Por otro lado, los informes nacionales e internacionales, en nuestro país, hay 74 personas mayores de 65 años por cada cien menores de 15. La llamada “pirámide poblacional” se ha invertido, y lo que antes era un signo de vitalidad demográfica hoy es un llamado de atención sobre la sostenibilidad de nuestro sistema social y económico.

La evolución de los indicadores lo confirma. En 1950, la Tasa Global de Fecundidad era de 2,73 hijos por mujer; hoy se estima en apenas 1,23, una de las más bajas del continente. Paralelamente, la tasa de mortalidad se mantiene estable en torno a 9,3, mientras la esperanza de vida sigue aumentando. Es decir, vivimos más, pero nacen menos uruguayos. Este fenómeno, propio de sociedades desarrolladas, implica una carga creciente para sistemas de salud, previsión social y cuidados, cuya estructura responde aún a un país muy distinto al actual.

El envejecimiento, si bien es una expresión de desarrollo —producto de mejores condiciones sanitarias, mayor control de la fecundidad y mejor calidad de vida—, plantea una ecuación compleja: menos trabajadores activos sosteniendo a más jubilados y pensionistas. En otras palabras, una base contributiva que se achica frente a una población dependiente que crece. Y cuando, además, el Estado asume la responsabilidad de otorgar pensiones no contributivas para quienes no pudieron o no supieron ahorrar durante su vida laboral, el sistema se tensiona aún más. El primer pilar del esquema previsional, financiado íntegramente con impuestos, absorbe cada vez más recursos sin que se vislumbre un equilibrio sostenible.

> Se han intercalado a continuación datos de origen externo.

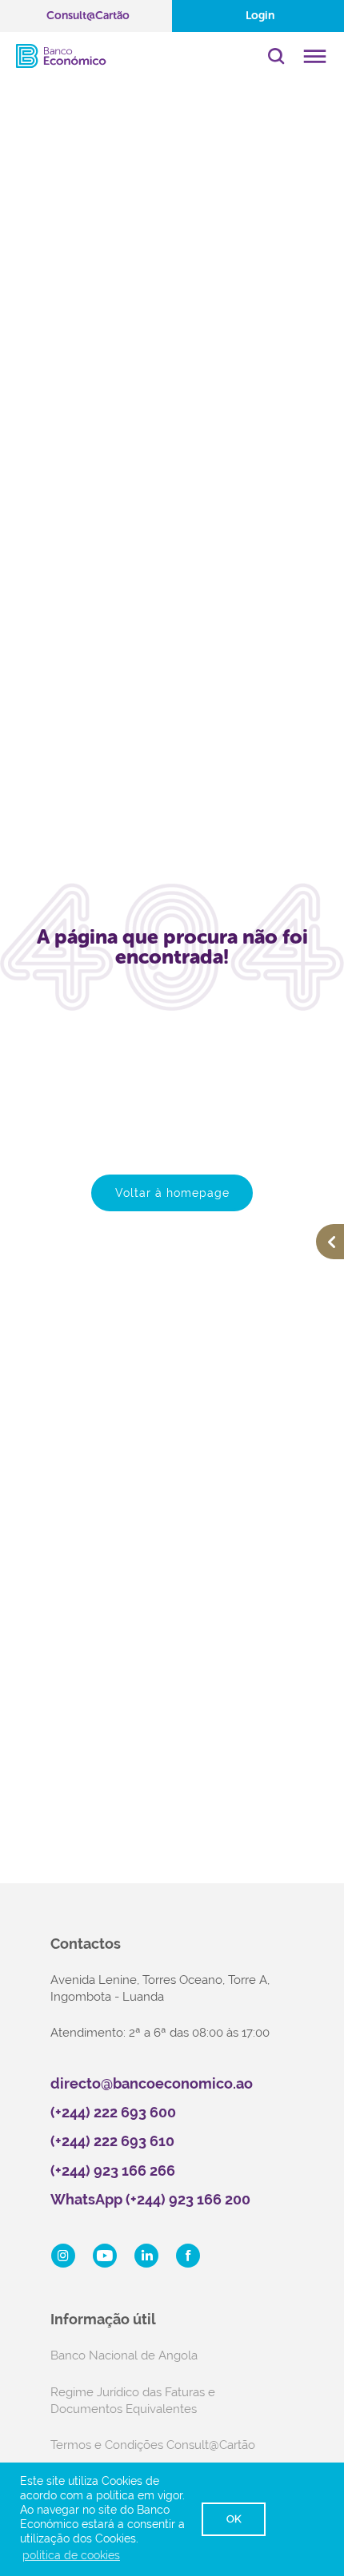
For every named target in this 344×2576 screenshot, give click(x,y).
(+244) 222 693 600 (113, 2112)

La reciente reforma de la seguridad social fue un intento de corregir parte de esa tendencia. Sin embargo, sus efectos serán limitados si no se acompaña de políticas de Estado que trasciendan los períodos de gobierno. El país necesita consensos reales —no declaraciones— para encarar de forma estructural los desafíos que supone una sociedad envejecida. No se trata solo de ajustar edades jubilatorias, sino de repensar cómo generar más empleo formal, incentivar la natalidad, integrar a los migrantes, y fortalecer un sistema de cuidados que hoy se sostiene con esfuerzo y parches.

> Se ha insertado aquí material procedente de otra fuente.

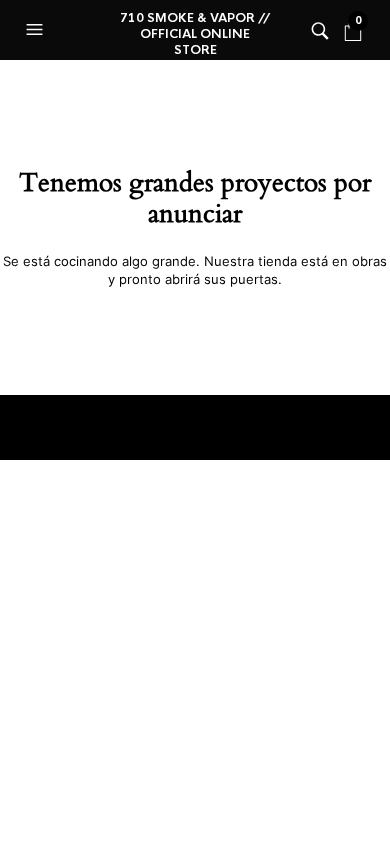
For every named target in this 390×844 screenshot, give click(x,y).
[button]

Uruguay no puede seguir administrando la urgencia mientras posterga lo inevitable. Las señales están a la vista: un sistema previsional que se aproxima al límite de su capacidad de financiamiento, servicios de salud cada vez más presionados, y un mercado laboral que no logra incorporar a suficientes jóvenes para compensar la balanza. La inacción política en este terreno equivale a hipotecar el futuro.

El envejecimiento de la población no es una tragedia; es, en cierto modo, un triunfo del desarrollo. Pero ese logro puede convertirse en una trampa si no se enfrenta con visión estratégica. Uruguay debe asumir, con madurez y sentido de responsabilidad, que su sostenibilidad como Estado social depende de actuar hoy, antes de que la bomba de tiempo que ya late en su estructura demográfica termine por estallar.